-------- Estratto della pagina
Roberto Cavalli ci ha lasciato il 22 aprile 2024. La notizia, lo confesso, mi ha dato immediata tristezza. Ma poi l’ho immaginato abbronzato, con i suoi jeans, gli occhiali da sole, il blazer dal tessuto finemente lavorato, la camicia aperta con al collo uno strepitoso fulard… l’ho immaginato dicevo, ascendere in alto nel cielo sostenuto da un plotone di reverenti giovani bellissime diavole in tunica maculata e zebrata, e poi planare giù in basso nel girone destinato ai bohemienne che mi è parso assomigliare a uno dei tanti locali notturni di lusso frequentati durante la sua esistenza, subito circondato da una moltidine di anime riconoscenti e pronte ad affiancarlo per l’eternità in una interminabile festa. Mi è subito tornato il sorriso, molto simile a quello che provavo quando assistevo alle sue sfilate.
----------------
-------- Dati
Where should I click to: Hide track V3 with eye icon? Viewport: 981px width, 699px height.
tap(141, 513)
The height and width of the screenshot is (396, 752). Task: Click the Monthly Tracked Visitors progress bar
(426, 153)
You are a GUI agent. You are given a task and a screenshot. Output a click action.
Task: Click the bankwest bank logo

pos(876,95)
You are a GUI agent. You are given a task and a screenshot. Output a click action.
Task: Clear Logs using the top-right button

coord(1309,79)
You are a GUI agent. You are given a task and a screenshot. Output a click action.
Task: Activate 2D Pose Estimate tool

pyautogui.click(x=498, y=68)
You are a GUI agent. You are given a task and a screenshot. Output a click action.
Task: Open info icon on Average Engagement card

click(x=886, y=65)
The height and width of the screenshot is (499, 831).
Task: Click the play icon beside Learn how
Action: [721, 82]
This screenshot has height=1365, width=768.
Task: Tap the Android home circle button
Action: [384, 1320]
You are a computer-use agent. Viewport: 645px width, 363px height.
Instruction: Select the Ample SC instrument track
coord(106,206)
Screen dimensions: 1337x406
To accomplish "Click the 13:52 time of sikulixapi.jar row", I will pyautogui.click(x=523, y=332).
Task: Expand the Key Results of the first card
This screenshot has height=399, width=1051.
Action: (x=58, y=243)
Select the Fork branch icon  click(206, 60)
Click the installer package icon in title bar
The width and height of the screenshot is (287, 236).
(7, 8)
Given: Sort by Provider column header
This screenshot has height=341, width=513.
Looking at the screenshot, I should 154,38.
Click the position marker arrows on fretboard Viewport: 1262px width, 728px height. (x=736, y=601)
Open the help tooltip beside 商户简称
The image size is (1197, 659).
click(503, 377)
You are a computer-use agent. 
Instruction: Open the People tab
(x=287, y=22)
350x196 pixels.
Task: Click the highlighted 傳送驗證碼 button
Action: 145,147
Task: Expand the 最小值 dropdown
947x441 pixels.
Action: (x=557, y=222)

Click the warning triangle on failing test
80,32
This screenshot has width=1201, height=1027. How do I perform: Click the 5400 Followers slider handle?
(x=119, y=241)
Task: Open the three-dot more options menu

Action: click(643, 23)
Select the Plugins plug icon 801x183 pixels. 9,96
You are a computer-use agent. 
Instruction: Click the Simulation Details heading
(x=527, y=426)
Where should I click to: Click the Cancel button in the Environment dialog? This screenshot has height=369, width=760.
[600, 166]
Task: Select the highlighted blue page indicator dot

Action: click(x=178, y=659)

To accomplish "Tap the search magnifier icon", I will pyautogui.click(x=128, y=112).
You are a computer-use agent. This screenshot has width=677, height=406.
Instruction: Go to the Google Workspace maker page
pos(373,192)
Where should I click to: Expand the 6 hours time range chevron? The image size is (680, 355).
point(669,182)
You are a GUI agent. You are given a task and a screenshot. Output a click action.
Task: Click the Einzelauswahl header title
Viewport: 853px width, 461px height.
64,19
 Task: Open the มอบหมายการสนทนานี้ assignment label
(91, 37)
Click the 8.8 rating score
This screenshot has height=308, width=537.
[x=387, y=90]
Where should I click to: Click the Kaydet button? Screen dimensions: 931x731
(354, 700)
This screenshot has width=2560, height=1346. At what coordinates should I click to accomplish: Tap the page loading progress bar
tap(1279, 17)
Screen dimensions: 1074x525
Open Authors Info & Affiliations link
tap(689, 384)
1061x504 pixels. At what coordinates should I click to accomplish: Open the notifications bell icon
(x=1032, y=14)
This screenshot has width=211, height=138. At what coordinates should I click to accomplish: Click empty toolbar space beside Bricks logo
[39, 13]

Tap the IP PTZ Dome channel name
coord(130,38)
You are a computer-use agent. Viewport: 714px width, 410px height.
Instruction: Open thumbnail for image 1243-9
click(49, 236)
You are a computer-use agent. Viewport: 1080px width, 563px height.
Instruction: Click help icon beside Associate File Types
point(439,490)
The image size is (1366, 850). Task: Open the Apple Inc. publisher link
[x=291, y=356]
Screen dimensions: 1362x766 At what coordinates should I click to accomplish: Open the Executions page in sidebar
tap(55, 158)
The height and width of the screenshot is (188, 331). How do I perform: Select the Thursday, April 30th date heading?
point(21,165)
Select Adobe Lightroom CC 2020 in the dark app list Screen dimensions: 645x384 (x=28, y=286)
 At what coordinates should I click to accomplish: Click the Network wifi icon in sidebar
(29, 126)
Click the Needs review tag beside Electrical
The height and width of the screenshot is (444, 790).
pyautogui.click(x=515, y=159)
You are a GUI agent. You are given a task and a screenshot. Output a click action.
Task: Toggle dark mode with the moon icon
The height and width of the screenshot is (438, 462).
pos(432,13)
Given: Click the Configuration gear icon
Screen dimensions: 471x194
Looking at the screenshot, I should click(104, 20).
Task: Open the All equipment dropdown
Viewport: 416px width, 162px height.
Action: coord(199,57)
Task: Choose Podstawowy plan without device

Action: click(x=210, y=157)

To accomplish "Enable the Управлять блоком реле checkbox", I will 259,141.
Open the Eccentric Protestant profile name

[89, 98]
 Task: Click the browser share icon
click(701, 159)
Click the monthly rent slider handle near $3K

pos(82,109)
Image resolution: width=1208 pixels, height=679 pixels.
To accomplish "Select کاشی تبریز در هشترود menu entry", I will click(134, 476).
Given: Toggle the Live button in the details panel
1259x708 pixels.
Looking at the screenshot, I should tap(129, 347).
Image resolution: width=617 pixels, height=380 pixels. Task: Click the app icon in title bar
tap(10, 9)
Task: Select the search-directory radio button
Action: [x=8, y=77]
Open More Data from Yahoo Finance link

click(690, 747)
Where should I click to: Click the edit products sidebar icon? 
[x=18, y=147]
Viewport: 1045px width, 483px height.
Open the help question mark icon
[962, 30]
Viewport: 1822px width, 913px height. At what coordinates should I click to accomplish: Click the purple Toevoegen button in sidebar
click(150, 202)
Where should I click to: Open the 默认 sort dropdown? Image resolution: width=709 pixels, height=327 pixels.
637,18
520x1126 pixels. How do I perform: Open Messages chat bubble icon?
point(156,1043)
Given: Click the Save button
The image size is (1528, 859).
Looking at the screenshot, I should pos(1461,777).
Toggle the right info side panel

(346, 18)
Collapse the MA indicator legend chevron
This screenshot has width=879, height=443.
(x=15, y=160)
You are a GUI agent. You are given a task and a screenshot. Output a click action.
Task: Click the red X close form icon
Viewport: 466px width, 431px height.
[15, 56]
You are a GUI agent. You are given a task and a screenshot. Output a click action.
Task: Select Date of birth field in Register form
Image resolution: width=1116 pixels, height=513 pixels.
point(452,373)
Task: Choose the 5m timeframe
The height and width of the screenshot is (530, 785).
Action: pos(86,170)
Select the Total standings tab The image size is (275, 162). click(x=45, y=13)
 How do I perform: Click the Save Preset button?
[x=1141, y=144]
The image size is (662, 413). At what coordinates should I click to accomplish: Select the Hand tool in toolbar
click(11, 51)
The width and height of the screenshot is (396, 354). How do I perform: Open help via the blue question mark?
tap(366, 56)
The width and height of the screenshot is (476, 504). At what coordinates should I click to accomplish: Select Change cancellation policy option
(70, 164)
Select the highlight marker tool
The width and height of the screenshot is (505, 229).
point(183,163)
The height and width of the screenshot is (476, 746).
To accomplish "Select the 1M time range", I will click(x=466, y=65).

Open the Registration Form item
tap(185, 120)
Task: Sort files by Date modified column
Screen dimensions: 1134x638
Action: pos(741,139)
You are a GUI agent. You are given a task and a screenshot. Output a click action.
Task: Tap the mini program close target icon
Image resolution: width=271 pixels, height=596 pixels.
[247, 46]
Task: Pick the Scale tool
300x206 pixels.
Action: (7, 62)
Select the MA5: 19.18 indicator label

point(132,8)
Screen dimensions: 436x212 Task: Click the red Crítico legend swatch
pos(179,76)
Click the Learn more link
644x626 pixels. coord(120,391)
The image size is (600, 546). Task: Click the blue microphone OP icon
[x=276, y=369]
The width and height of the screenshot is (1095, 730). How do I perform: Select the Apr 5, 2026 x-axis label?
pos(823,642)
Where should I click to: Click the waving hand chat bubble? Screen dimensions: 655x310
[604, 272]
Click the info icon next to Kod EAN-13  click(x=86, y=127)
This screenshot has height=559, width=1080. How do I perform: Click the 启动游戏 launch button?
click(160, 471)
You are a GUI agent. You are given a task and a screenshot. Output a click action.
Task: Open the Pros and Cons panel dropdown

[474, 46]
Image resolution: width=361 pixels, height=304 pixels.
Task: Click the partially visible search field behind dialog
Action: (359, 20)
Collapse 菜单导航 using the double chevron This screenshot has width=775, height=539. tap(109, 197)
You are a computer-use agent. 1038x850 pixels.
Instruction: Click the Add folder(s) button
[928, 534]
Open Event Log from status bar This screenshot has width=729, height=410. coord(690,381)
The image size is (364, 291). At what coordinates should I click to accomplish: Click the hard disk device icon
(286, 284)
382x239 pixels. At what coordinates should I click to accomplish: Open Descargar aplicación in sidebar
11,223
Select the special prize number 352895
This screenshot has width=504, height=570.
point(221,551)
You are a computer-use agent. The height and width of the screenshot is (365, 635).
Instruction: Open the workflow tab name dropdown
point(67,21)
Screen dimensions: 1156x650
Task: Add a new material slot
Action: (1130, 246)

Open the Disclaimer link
----------------
Scrivi il seguito dell'estratto su Roberto Cavalli, riprendendo subito dopo l'ultima frase. Per svolgere l'esercizio i dati non servono.

**Risultato**.
Addenda 

1. Il giorno della notizia della morte di Roberto Cavalli ero in aula per una delle mie conversazioni didattiche sulla percezione, sul perché abbracciandola senza precauzioni di sorta quasi sempre ci sbagliamo, se essa funzioni in modo diretto o indiretto, cosa ci guadagniamo nel pensarla come “informazione”, se in realtà, a livello di stimolo fisico non risulti troppo povera e quindi necessiti di proiezioni che provengono dall’interno del corpo  etc. etc. etc. Insieme agli allievi di Fashion Design avevamo appena esplorato lo stile creativo di eccezionali stilisti che avevano traumatizzato l’ordinaria percezione della moda deviandola su look scioccanti che poi, in breve tempo, avevano trovato posto persino nei nostri guardaroba. Mi sembrò opportuno, in quel momento parlare di Roberto Cavalli, come stilista e artista votato a magnificare le apparenze femminili usando quel rinforzo emotivo che chiamiamo “sexy” fino alle soglie della stravaganza. Il giorno dopo, cosciente che quando si improvvisa è probabile dire troppo o troppo poco, ho redatto il breve testo che avete appena letto. La mia speranza ovviamente è che stimoli il confronto con gli internati che frequentano MyWhere, anche se devo ammettere di avere un maggiore interesse verso i miei primi referenti ovvero gli allievi con i quali condivido l’esperienza più bella che conosco che immagino possa essere definita nei termini di apprende ad apprendere cioè a incrementare le proprie conoscenze.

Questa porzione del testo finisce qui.